Around the country, some lenders are offering 90 percent financing again on all loan types. For example, San Francisco-based RPM Mortgage resumed offering “piggyback” loans in the first quarter of 2013 after discontinuing them during the height of the credit crisis in late 2007, according to Vice President Julian Hebron. (A piggyback loan enables a home buyer to put only 10 percent down without having to buy mortgage insurance. This is done by getting two loans totaling 90 percent.)
In Monroe, NY, Rosalie Cook of Weichert Realtors says she is seeing buyer down payments range from all cash to as little as 5 percent. Mortgage lender Tom Gildea of Prospect Lending in Rockland County, NY agrees, saying that he’s doing loans with as little as 5 percent down “all day long.” Those 5 percent down deals are with private mortgage insurance, are only for conforming loans (less than $417,000) and are reserved for borrowers with excellent credit, verifiable income and little debt.
Mortgages used to be easy
Before the credit crisis of the mid-2000s, getting a home loan was simple. Your down payment was small — if you even had to make one. To qualify, all you had to do was “state” your income and sign on the dotted line.
Of course, that was the kind of lending that got us into the credit crisis. After the bust, many lenders started requiring a minimum of 20 percent down. Coming up with that much money was a stumbling block for many would-be home buyers. In addition, buyers were already worried about the economy or were uncertain about their jobs, making buying a home not only difficult but also downright scary.
The result: Even though home prices had plummeted and mortgage rates were at historic lows, many potential buyers were forced to sit on the sidelines for years.
Today, many real estate markets around the country are heating up again. While the economic recovery still has its fits and starts, people are feeling confident about their jobs. They’re watching their 401(k) and stock portfolios climb back to pre-2008 levels. And so, they’re out looking for homes to buy again.
Lenders have loosened up but are still cautious
Mortgage lenders are seeing these trends, too, which is why they’re starting to ease down payment restrictions. This time around, though, lenders are much more discerning about who gets to put 10 percent down. As RPM Mortgage’s Hebron puts it: To qualify, your monthly housing, car, student loan, and credit card debt can’t be higher than 45 percent of your monthly income. And you must have a credit score above 700.

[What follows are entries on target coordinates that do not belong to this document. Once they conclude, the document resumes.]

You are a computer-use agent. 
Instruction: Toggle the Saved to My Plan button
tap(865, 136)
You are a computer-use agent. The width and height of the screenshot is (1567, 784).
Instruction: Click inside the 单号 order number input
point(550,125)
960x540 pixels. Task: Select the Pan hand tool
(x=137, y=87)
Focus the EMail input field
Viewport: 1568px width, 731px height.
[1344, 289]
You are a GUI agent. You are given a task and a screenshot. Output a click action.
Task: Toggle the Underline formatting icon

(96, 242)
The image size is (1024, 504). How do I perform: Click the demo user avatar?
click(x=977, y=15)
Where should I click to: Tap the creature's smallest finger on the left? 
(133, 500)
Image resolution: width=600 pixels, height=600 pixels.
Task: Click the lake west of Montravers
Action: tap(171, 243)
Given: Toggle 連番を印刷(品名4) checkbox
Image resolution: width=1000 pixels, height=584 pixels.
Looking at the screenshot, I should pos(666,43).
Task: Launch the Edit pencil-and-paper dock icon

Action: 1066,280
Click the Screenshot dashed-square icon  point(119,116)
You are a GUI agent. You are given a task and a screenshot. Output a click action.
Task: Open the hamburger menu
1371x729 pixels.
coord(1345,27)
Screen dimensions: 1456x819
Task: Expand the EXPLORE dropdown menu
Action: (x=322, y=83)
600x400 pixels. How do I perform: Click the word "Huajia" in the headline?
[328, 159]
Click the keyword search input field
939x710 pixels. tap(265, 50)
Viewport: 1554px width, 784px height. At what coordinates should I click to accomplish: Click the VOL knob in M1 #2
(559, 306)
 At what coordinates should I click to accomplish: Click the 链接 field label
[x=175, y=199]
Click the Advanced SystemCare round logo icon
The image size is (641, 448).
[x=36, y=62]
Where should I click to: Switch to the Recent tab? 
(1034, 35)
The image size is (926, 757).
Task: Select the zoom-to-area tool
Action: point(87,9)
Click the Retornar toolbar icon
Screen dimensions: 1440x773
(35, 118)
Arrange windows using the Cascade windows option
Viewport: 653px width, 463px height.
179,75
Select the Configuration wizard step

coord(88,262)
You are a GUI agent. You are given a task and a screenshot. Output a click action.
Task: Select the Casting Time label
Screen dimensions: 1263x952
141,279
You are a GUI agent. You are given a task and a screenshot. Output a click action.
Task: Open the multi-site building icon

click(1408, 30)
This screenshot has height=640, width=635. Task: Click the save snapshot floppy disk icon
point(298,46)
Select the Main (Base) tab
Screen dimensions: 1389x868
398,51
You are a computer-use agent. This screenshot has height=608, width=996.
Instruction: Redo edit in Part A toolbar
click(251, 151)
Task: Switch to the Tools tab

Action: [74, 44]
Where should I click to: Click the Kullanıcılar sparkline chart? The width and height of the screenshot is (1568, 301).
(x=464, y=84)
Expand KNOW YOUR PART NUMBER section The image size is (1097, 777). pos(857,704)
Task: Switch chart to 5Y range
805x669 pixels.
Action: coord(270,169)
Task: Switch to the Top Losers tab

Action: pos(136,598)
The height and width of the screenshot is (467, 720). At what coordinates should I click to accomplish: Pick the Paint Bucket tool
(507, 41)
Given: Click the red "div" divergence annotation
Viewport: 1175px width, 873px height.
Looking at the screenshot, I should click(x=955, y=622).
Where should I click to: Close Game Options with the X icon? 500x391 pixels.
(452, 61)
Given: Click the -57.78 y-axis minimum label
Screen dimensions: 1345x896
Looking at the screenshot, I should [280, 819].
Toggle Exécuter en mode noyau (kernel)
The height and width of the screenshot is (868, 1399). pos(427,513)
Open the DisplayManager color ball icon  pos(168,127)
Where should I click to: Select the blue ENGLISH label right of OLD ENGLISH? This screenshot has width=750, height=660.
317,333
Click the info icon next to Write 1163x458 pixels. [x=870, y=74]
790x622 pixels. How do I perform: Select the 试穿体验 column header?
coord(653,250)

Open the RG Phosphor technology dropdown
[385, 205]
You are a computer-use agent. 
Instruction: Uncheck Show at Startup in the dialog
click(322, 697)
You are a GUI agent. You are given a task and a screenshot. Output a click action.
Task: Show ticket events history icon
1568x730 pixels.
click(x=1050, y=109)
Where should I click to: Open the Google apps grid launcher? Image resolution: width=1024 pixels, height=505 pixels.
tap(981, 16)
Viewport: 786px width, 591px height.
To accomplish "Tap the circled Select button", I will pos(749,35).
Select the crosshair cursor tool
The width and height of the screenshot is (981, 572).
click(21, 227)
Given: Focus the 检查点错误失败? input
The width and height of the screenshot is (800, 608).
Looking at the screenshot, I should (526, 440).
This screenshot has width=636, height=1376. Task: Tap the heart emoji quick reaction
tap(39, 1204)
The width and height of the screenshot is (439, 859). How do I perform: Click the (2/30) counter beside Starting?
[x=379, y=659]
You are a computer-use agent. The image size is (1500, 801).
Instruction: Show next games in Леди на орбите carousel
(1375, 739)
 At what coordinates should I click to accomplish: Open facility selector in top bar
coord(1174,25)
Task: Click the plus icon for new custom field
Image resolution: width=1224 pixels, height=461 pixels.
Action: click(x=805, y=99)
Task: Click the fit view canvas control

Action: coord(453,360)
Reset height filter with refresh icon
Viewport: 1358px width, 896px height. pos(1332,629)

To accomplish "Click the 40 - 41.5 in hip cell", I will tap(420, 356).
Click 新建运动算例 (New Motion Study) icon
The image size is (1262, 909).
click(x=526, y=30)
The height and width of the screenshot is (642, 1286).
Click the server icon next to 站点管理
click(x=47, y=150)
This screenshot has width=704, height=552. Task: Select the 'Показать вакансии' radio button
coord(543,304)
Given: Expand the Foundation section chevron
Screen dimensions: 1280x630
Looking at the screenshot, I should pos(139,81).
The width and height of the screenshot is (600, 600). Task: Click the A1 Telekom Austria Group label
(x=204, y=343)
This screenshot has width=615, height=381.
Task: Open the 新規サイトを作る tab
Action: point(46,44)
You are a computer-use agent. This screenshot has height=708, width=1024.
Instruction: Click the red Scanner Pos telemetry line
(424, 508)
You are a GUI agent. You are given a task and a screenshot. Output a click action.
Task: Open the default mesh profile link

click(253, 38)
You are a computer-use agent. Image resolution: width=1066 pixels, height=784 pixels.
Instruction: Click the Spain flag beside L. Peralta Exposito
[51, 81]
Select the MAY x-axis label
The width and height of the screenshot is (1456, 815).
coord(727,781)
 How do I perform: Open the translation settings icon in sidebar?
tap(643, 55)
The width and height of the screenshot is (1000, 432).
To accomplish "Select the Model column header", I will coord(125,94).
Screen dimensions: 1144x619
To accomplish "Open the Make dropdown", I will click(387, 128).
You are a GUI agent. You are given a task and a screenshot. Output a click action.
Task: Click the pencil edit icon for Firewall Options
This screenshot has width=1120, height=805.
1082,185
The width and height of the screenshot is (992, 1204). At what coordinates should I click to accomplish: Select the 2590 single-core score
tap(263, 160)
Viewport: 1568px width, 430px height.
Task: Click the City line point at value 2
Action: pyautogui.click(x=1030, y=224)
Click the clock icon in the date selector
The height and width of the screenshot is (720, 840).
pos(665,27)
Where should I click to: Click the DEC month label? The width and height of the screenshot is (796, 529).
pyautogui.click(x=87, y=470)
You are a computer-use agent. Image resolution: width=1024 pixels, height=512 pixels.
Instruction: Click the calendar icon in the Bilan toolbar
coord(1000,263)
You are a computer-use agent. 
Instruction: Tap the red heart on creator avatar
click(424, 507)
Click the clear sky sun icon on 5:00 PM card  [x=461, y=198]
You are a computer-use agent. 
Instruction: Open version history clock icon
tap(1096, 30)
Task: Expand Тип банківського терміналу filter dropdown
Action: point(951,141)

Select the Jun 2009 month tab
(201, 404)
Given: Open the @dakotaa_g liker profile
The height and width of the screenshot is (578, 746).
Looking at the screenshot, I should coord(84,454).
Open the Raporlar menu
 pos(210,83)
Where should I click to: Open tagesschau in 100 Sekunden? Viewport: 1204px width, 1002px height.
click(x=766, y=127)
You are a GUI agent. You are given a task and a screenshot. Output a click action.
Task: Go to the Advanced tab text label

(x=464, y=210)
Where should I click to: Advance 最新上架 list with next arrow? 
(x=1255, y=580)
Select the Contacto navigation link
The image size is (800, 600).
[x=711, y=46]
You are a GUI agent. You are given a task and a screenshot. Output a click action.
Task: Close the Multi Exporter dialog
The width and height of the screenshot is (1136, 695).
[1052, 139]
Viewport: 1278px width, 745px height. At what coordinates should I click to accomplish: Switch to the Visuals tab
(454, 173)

The good news is that more potential buyers who otherwise would have been shut out of the market, due to the lack of a 20 percent down payment, can now jump in.
Leveraging cheap money
Even if you have the 20 percent to put down, you might consider opting for a 10 percent down payment instead. For instance, if you’re buying a home that needs a lot of work, you could put 10 percent down and use the other 10 percent to finance improvements. You might even consider investing that 10 percent in stocks or mutual funds, though that comes with obvious risks.
A 10 percent down payment has its disadvantages, too. If you put just 10 percent down and home prices decline later, you could end up underwater — owing more on the mortgage than your home is worth. When that happens, you could be stuck in your home, unable to sell — just as so many homeowners were after the housing crisis kicked in around 2006-2007.
Also, if you have little equity and you go to sell, you could face another problem. The size of your loan, along with the costs of selling your property, could total more than the sale price, a financial hit that can be tough to absorb.
If you qualify for a 10 percent down payment, and it’s the only way you can get into a home, it may be worth the potential risks. Bottom line: Talk to your mortgage professional and real estate agent about your options. Think strategically and long-term about what you’re doing. Don’t just make a 10 percent down payment because you can.